Specific Aims: Evaluate: 1) if the pro-social peer leader method (leaders selected based on positive behaviors), or 2) the PSINET leader selection, an artificial intelligence, promote more HIV testing than the general health control arm; 3) whether the PSINET leader selection HIV testing arm promotes more HIV testing than pro-social peer leader selection.
Background: In LAC, nightly more than 4000 youth aged 13 to 24 spend the night on the streets; 66% of are racial/ethnic minorities and 40% are LGBT. Many HY are unaware of their HIV status; many racial/ethnic minority HY do not get tested for HIV regularly. A Peer Change Agent (PCA) model may be particularly effective for HY, given their distrust of adults and their important interconnections with one another.

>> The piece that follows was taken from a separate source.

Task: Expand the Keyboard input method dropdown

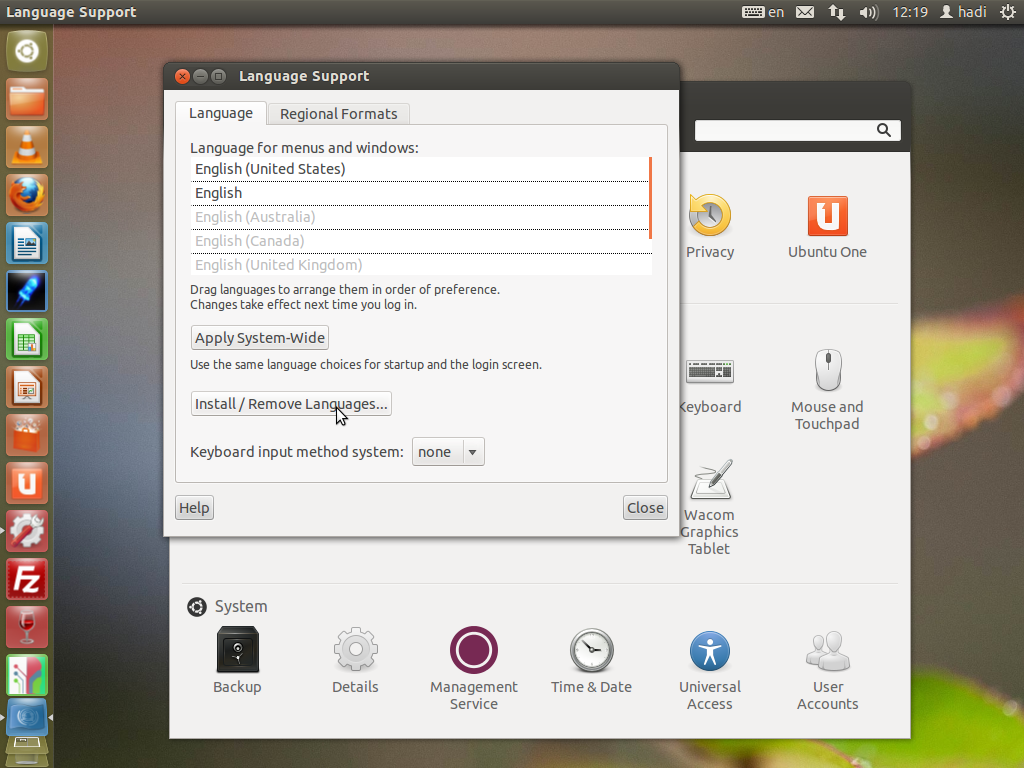Action: tap(448, 452)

Approach: CBPR will be used to refine the intervention protocol. A RCT of 900 HY with three study arms will occur: (1) pro-social peers promoting HIV testing, (2) structurally most efficient peers promoting HIV testing, selected via PSINET, and (3) general health promotion control.
Expected Results: HIV testing rates will increase in the two HIV testing promotion arms.